The Soviet Union Navy and other atomic fleet depends on the use of nuclear powered system. This issue has become compounded due to Soviet's inability to provide storage, hence, resulted in the dumping of the nuclear waste at sea. According to Andre Baiduzhy, "Dumping began in 1959, with nuclear submarines (as) major culprits; can't stop dumping until reprocessing is in place (not before 1997); 235 nuclear ships (407 reactors) produce more radioactive waste than storage sites can take" (21). The effect of nuclear dumping becomes apparent when Viktor Litovkin, Izvesta staff, states that, "Every year, in the process of operating nuclear-powered submarines and other vessels with nuclear propulsion plants, up to 20,000 cubic meters of liquid radioactive waste and up to 6,000 tons of solid waste is produced" (18).

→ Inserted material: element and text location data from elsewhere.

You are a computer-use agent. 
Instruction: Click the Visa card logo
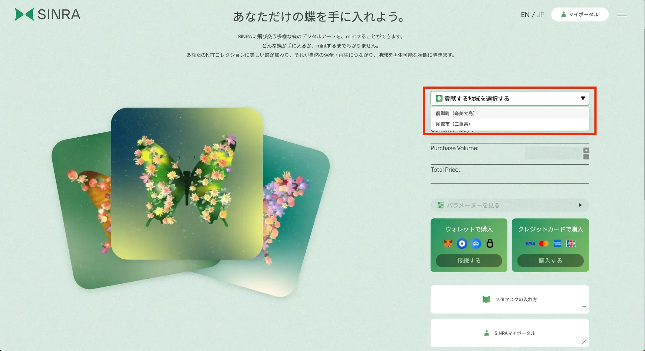coord(530,244)
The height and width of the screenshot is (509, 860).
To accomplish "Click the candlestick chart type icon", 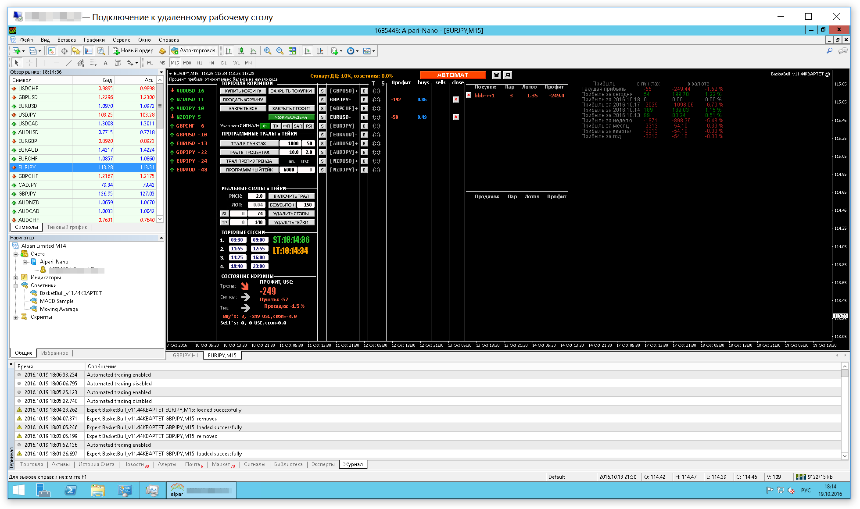I will [241, 51].
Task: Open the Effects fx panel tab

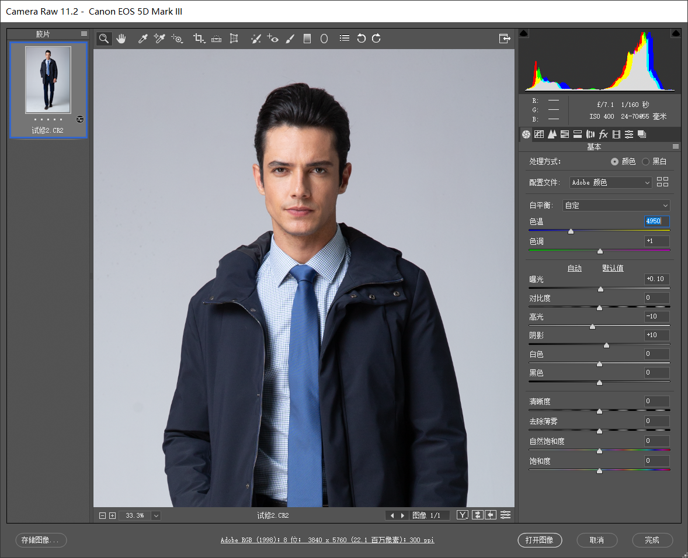Action: 603,134
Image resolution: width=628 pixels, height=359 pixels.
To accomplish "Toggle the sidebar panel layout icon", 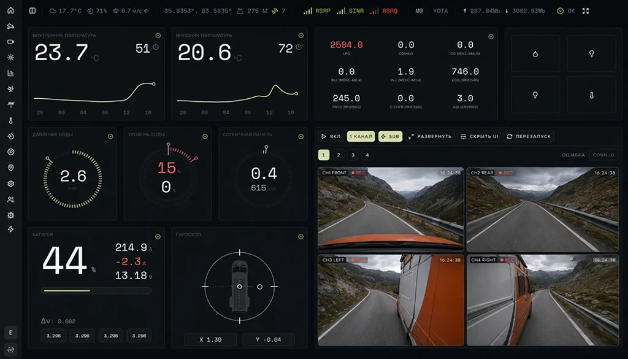I will tap(33, 11).
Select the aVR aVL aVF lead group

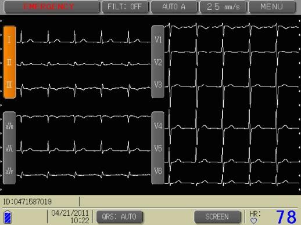point(9,148)
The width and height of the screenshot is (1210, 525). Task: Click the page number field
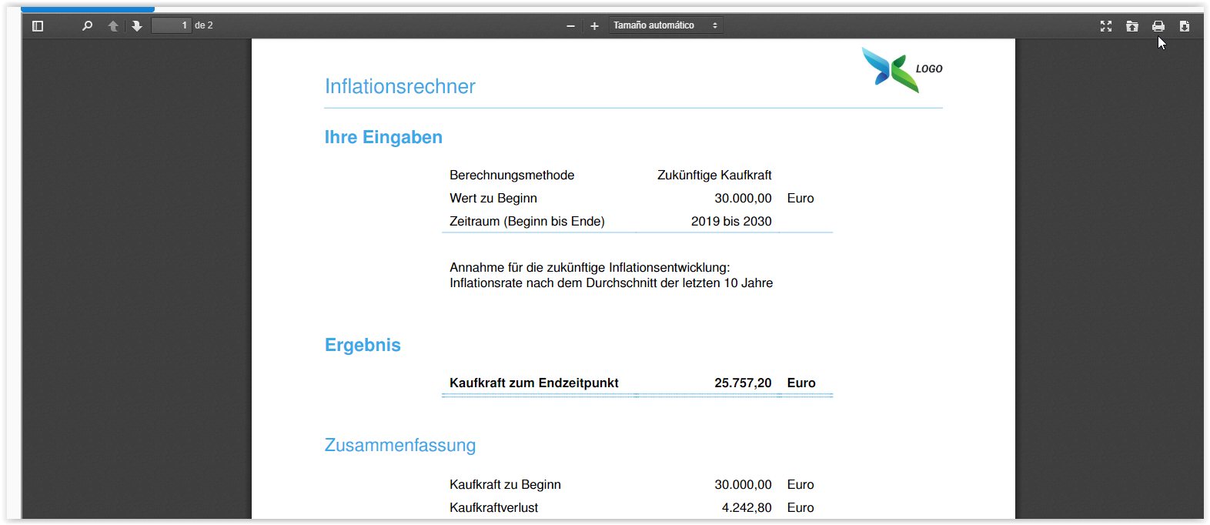click(x=171, y=26)
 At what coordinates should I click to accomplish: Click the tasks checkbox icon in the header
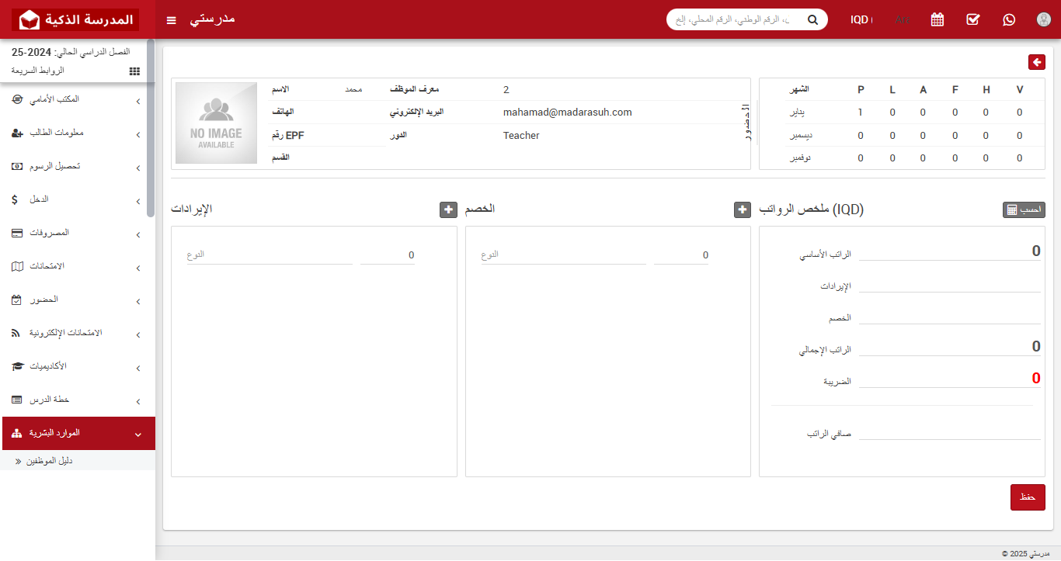click(x=972, y=19)

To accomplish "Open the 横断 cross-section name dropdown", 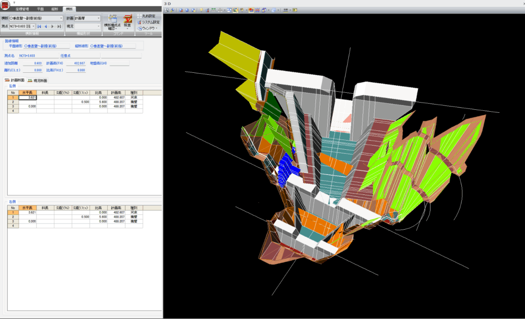I will (61, 18).
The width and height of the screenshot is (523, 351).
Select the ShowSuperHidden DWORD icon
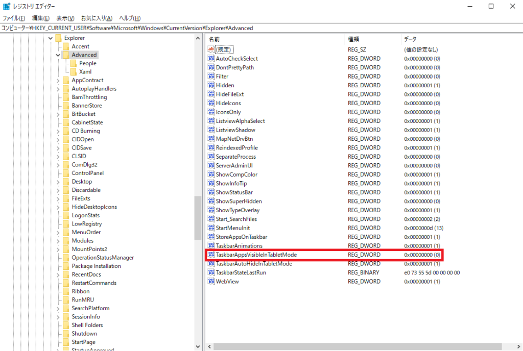211,202
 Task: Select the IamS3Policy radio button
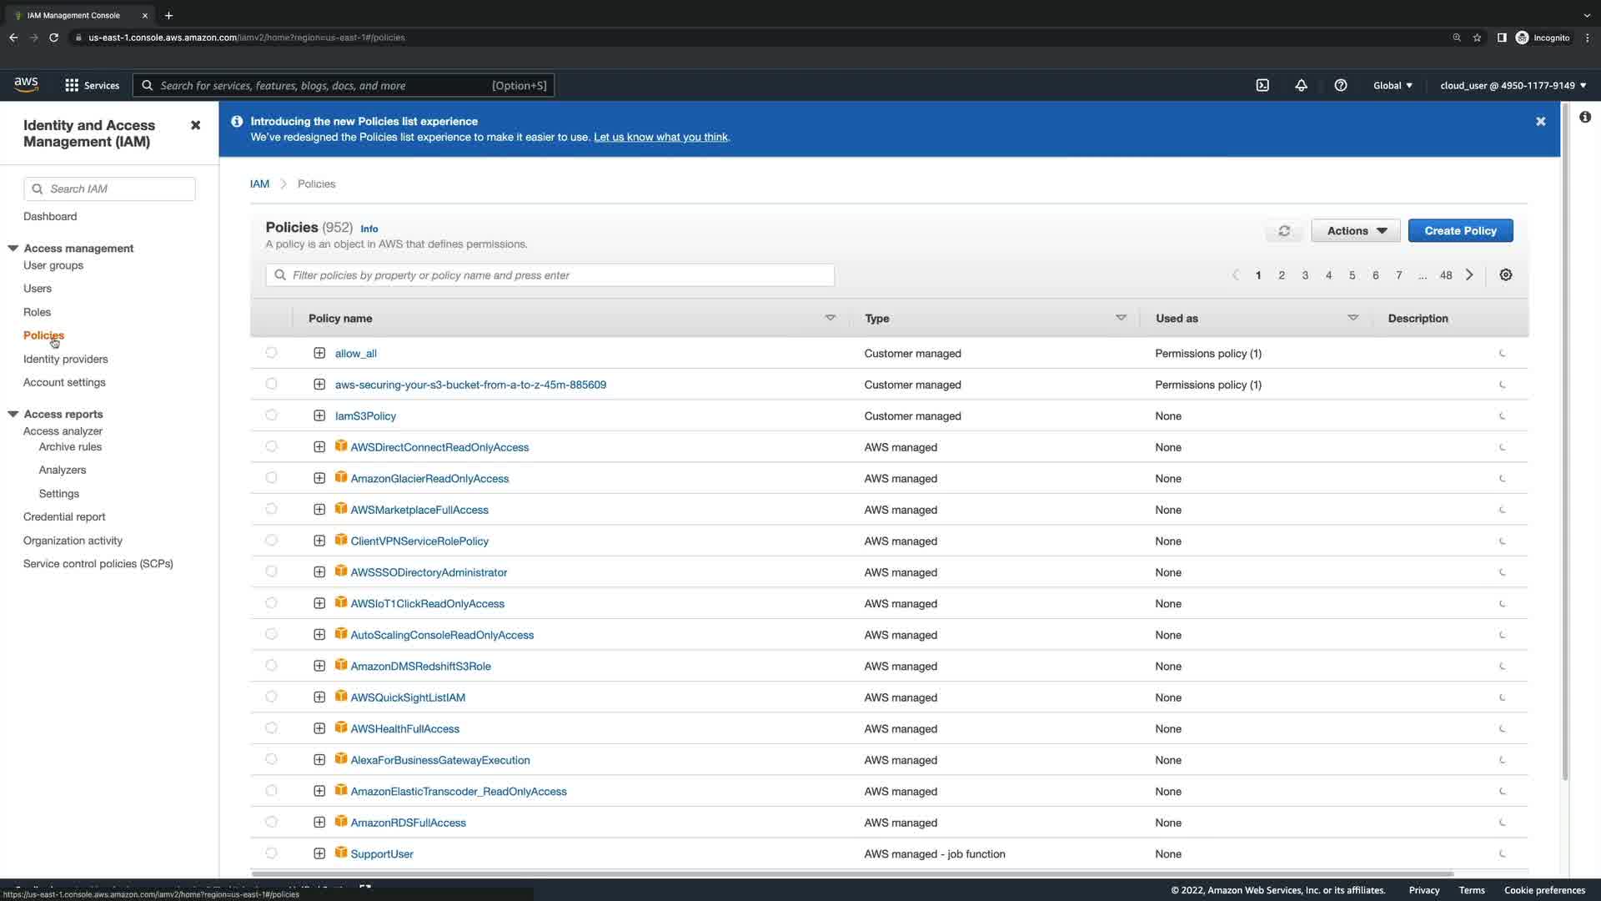pyautogui.click(x=271, y=415)
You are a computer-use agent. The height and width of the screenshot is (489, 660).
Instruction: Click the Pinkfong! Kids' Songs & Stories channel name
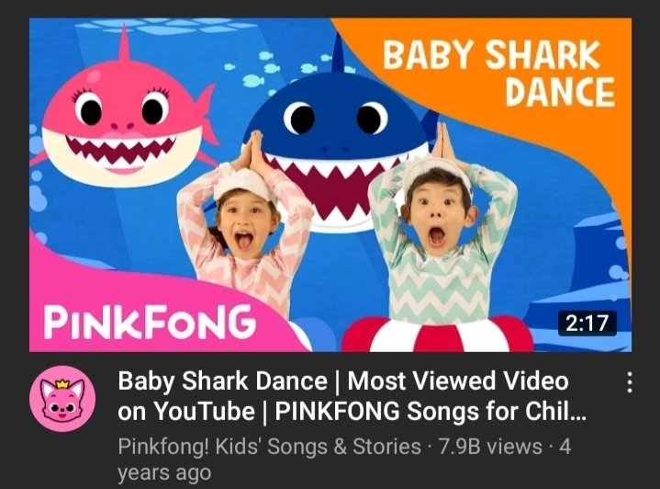tap(269, 447)
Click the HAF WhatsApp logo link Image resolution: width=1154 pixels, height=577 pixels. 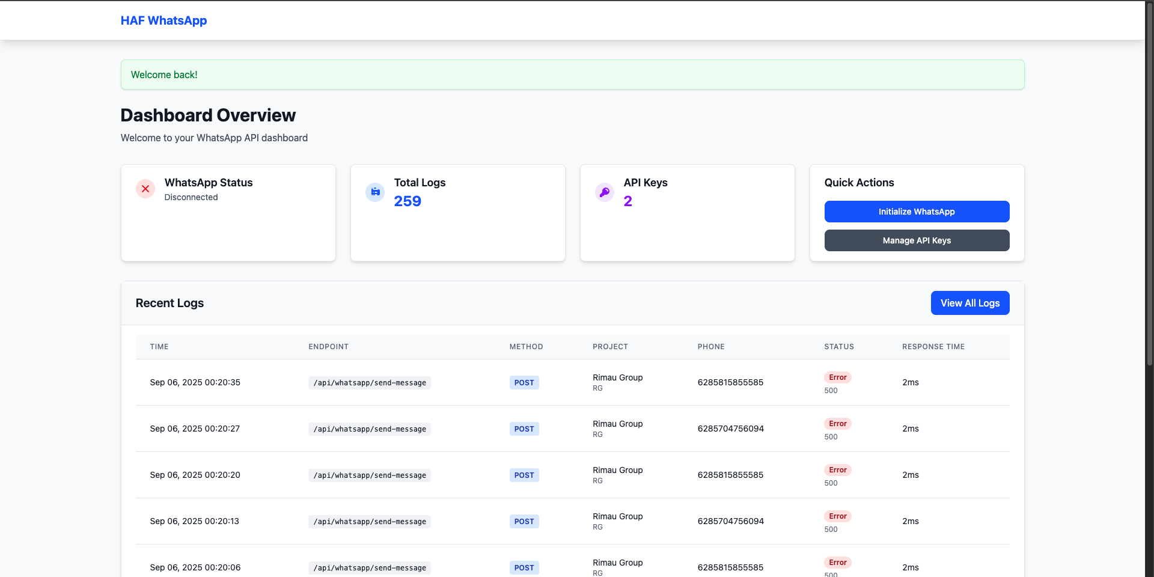coord(163,20)
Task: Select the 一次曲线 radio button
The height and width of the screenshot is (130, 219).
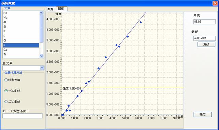Action: click(x=6, y=91)
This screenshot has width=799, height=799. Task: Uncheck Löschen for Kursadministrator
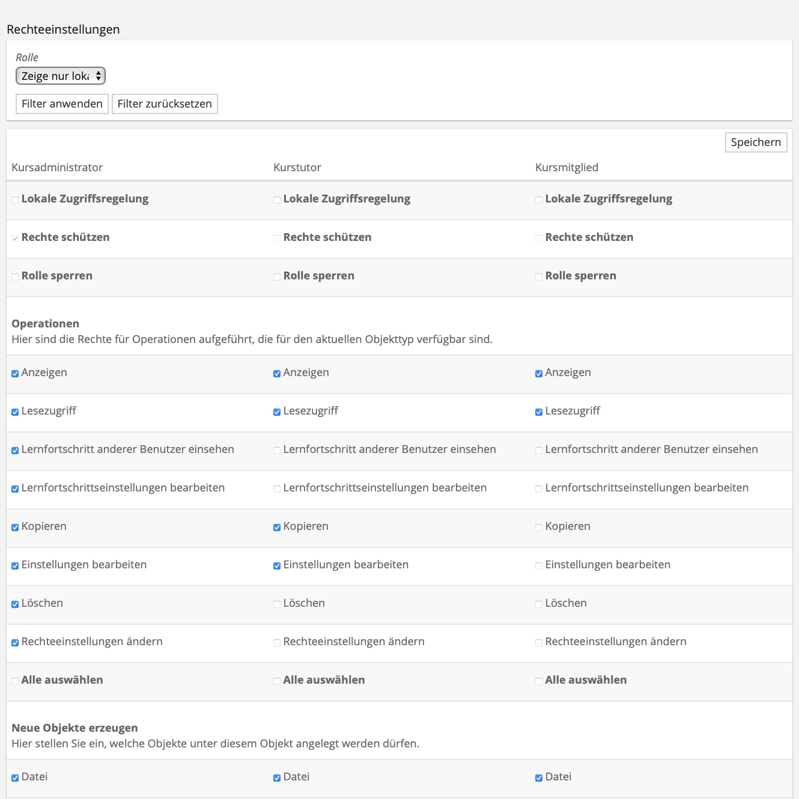coord(15,604)
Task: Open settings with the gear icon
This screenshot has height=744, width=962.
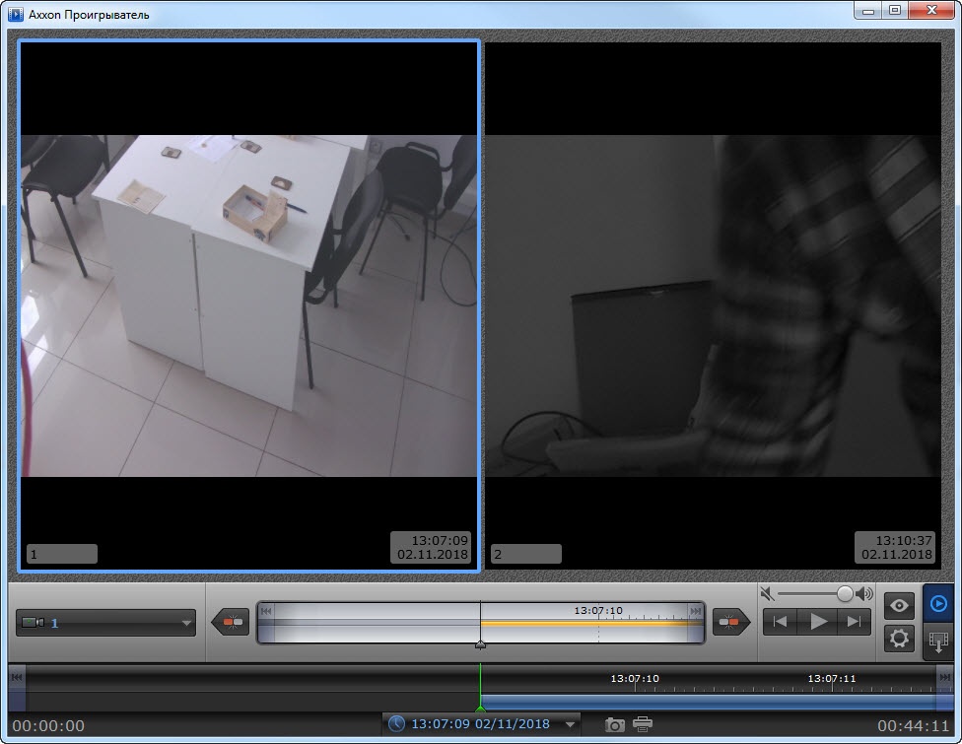Action: point(899,639)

Although, the USSR denies any wrong doing about the nuclear dumping, which has been made secretive due to the nature of its system. Baiduzhy cites a Soviet expert's response to a question during the London conference about Soviet's dumping," the USSR has not dumped, is not dumping and does not plan to dump any radioactive wastes into the sea" (21). However, Litovkin cites Vice-Admiral Viktor Topilin, director of the Navy's Chief Administration for Operation and Maintenance, who underscores the truth about USSR involvement, "Under the law on protection of the environment, we are forbidden to bury liquid and solid radioactive waste at sea, as we did up until 1992. Our storage facilities- two in the North and two in the Far East - are almost 100% filled and there's no place to put spent fuel" (18). The USSR runs a centrally command system (lack of openness), which makes information very difficult to come by.
According to Denise Chai, one of the dangers is that, "uranium in nuclear fuel has a half-life of 24,000 years" (48). Even the Greenpeace supports Chai's view that the radioactive effect continues even after several years. Denise further states that "But the 3000 tons of liquid waste, with about 925 trillion becquerals (tBq) of radioactivity, which were dumped in the Sea of Japan in 1991 alone, are believed to have resulted in levels of radioactivity several times higher than permissible Japanese standards" (49). The impact could be devastating on the income of fishermen and the coutry's sectoral revenue. Chug Name-Kwan, director of the Ministry of Foreign Affairs' Science and Environment Division as cited by Denise, "Chug cannot hazard a guess as to the impact of the waste on Korea's fishing industries, since the 12 dumping sites are perhaps 'as large as the entire Korean peninsular'" (49). In addition, such dumping would have impact on other marine animals and other organisms in the sea.